When an injury happens, early steps matter because evidence is often under the facility’s control. Seek medical care promptly. Request an incident report and the names of staff who responded. Take photographs of the area, equipment, signage, route tags, padding, and any visible defects. Identify witnesses. Preserve the gear involved if it is yours, and ask that the facility preserve any relevant equipment, maintenance logs, training records, and surveillance footage. Do not assume video will exist or be kept; many systems overwrite quickly. Be cautious about post-incident forms that contain broad releases or admissions—those documents can shape the story long before the full nature of the injury is known.

In Washington, liability waivers are common in recreational settings, but they are not a free pass. The enforceability of a waiver often turns on its wording, how it was presented, and whether it clearly covered the particular risk at issue; even when a waiver applies, it may not protect against every category of misconduct. Cases may involve comparative-fault arguments—claims that the injured person ignored instructions, took an improper risk, or used equipment incorrectly—so careful documentation and early case framing are essential.
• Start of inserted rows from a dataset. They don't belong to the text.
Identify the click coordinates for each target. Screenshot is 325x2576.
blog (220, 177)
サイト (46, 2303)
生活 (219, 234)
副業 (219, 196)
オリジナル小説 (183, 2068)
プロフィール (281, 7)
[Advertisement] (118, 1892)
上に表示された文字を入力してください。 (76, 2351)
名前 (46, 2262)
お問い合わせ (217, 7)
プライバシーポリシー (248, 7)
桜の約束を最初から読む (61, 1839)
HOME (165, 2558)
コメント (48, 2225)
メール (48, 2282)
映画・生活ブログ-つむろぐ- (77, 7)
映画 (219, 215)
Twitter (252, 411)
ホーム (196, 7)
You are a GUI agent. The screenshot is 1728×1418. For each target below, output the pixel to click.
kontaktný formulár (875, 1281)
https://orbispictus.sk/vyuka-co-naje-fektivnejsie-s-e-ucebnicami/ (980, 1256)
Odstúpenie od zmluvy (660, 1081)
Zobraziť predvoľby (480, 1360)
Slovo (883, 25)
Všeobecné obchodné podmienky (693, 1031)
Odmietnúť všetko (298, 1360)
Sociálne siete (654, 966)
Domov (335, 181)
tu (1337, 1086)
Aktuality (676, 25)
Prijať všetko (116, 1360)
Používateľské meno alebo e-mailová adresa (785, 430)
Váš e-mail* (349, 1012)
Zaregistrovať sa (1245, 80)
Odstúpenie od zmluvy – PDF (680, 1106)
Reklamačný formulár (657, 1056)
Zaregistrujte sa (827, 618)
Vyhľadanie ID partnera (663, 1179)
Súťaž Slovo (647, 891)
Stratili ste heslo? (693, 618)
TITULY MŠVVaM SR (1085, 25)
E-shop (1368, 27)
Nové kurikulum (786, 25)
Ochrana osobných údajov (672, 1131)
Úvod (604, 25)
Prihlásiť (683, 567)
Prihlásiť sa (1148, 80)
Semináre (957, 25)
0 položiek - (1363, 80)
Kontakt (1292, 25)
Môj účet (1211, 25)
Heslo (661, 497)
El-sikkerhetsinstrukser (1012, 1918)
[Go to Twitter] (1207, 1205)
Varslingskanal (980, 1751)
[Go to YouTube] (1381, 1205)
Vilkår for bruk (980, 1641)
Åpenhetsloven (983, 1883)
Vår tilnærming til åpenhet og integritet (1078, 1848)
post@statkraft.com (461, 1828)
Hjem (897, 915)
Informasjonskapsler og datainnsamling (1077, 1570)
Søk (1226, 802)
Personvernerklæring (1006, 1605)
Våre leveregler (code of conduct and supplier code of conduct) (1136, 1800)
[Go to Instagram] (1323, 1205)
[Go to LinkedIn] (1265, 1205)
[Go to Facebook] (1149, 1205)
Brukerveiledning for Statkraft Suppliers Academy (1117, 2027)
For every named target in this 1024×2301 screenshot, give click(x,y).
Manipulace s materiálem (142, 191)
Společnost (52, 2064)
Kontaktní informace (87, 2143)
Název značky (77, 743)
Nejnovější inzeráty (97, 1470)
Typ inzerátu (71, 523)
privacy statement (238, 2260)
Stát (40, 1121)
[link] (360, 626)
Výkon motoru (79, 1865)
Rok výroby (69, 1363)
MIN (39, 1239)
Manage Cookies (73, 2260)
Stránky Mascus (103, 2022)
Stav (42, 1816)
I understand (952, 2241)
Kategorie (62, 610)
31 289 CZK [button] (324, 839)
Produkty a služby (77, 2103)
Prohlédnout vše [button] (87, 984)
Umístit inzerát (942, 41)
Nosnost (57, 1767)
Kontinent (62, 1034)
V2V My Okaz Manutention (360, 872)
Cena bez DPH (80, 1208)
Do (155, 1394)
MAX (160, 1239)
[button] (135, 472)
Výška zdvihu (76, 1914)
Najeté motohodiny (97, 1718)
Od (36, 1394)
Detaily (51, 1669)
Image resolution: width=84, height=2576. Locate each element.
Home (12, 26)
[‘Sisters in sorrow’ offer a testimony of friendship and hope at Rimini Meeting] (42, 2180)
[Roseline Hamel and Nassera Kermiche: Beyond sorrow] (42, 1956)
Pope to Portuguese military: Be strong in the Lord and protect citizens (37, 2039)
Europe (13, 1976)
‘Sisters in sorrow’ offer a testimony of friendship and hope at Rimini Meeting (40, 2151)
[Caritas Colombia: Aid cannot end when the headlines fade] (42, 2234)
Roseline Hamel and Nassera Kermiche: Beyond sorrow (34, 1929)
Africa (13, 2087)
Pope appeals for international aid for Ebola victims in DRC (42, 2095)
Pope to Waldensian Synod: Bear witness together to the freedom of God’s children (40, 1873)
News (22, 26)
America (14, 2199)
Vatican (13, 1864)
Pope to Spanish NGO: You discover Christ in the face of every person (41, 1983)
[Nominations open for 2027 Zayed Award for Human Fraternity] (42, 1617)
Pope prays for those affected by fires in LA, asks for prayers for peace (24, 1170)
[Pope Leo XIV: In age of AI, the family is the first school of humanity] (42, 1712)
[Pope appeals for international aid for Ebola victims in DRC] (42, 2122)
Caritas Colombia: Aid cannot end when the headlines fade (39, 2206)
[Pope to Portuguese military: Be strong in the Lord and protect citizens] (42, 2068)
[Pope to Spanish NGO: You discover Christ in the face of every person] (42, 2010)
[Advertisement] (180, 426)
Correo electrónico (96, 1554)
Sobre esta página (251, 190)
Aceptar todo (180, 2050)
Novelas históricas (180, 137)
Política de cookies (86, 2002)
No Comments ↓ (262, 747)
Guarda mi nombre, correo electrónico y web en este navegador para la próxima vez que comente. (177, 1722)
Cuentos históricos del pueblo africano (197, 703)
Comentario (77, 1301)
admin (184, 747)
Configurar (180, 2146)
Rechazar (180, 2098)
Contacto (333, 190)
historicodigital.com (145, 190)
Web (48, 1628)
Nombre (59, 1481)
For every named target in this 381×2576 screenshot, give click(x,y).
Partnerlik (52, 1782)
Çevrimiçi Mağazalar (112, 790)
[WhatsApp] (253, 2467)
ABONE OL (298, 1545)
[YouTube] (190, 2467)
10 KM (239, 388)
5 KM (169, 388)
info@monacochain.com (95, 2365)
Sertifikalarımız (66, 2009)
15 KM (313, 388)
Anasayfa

These matters typically progress on a disciplined track. The first phase is investigation and preservation: identifying the precise mechanism of injury and securing the evidence that proves it. The second phase is technical development: assessing equipment condition and maintenance practices, reviewing training materials and safety policies, evaluating staffing and supervision, and consulting experts when needed (engineering, human factors, biomechanics, or industry-standard specialists). The third phase is claim presentation and negotiation—often after a clear liability narrative and damages picture has been built—followed by litigation if the facility or insurer disputes responsibility or undervalues the harm. The objective is straightforward: distinguish inherent recreational risk from preventable safety failure, and pursue accountability that matches the seriousness of the injury and its long-term impact.